Service of Notice of Filing Exceptions.
Under the 31st Rule of the Superior Court a notice of the filing of exceptions left at the office of the attorney of the adverse party in his absence is not duly served unless he actually receives it.
TORT, for the conversion of certain personal property. At the trial in the Superior Court, before Bond, J., the jury returned a verdict for the plaintiff; and the defendant alleged exceptions.
At the hearing on the allowance of the exceptions, the plaintiff moved that the same be dismissed on the ground that notice of the filing thereof had not been duly served upon him or his attorney. The defendant's attorney testified that the notice was left by him in the office of the plaintiff's attorney in his absence; but the plaintiff's attorney deposed that he never received it.

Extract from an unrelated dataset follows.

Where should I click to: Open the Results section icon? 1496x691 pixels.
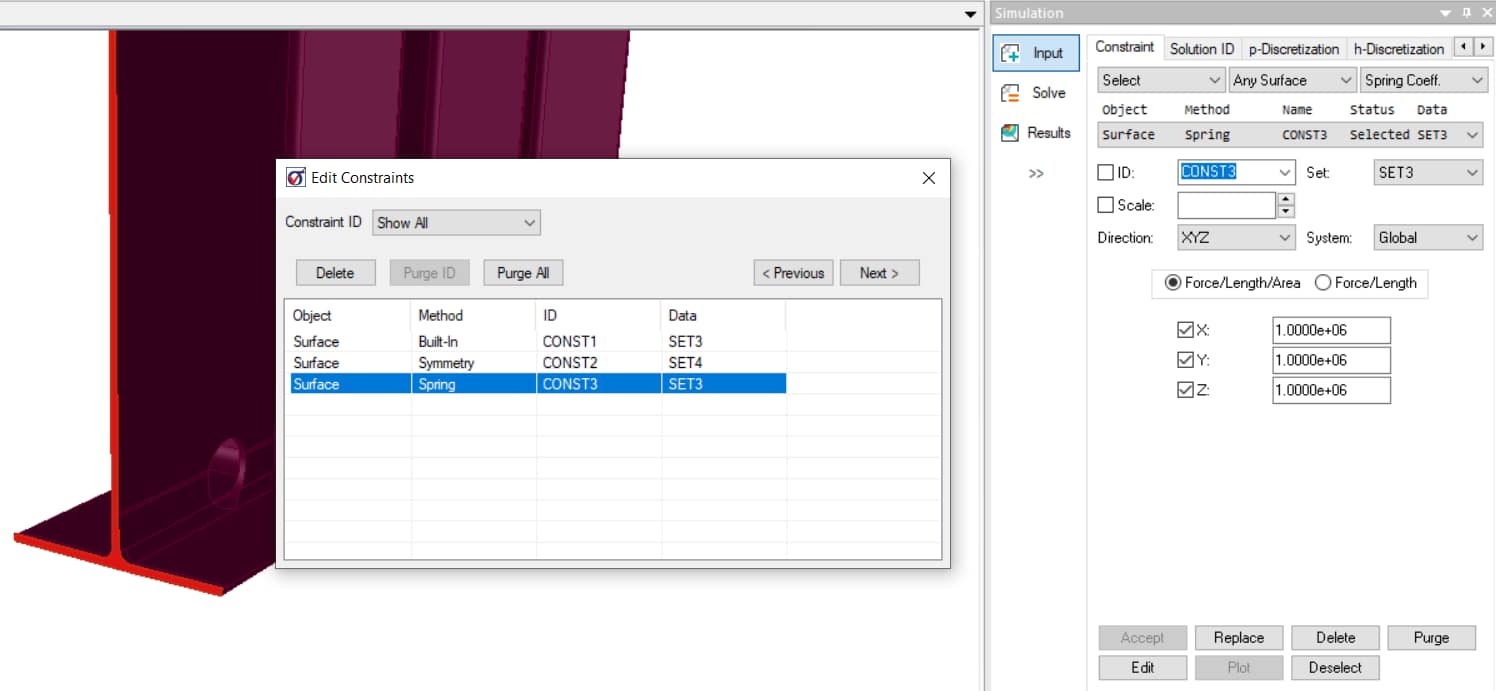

The defendant asked the judge to rule that, if the notice required by law had been left at the office of the attorney of the plaintiff during office hours, the office being then open, within the time required for giving said notice, such notice was duly served. The judge declined so to rule, and found that notice of the filing of exceptions was not given in accordance with the statute and the rules of the Superior Court, and dismissed the exceptions; to which ruling the defendant excepted.
J. W. Low, for the defendant.
S. D. Charles, for the plaintiff.
ALLEN, J. By Rule 49 of the Superior Court, “all exceptions shall be reduced to writing and filed with the clerk, and notice thereof given to the adverse party” within a specified time. The statute also is to the same effect. Pub.St. c. 153, § 8. By Rule 31, “all notices required by or given in pursuance of these rules shall be in writing, and may be proved by an affidavit of the party or his attorney to a copy thereof, and setting forth that
the same was delivered personally to the adverse party or his attorney or deposited in the post-office directed to him, postage prepaid.” Under this rule, a notice left at the office of the attorney in his absence is not duly served, unless it actually reaches him. Leaving it at his office is not an equivalent for sending it by mail. The rule shows in explicit terms how notices are to be served, and one who departs from the method there pointed out must take the risk of being able to prove that the notice actually came to hand. In the present case it did not appear whether the notice was left on the attorney's desk or elsewhere in the office, and the attorney deposed that he never received it. The judge, therefore, might properly refuse to rule as requested, and find that the notice was not duly served.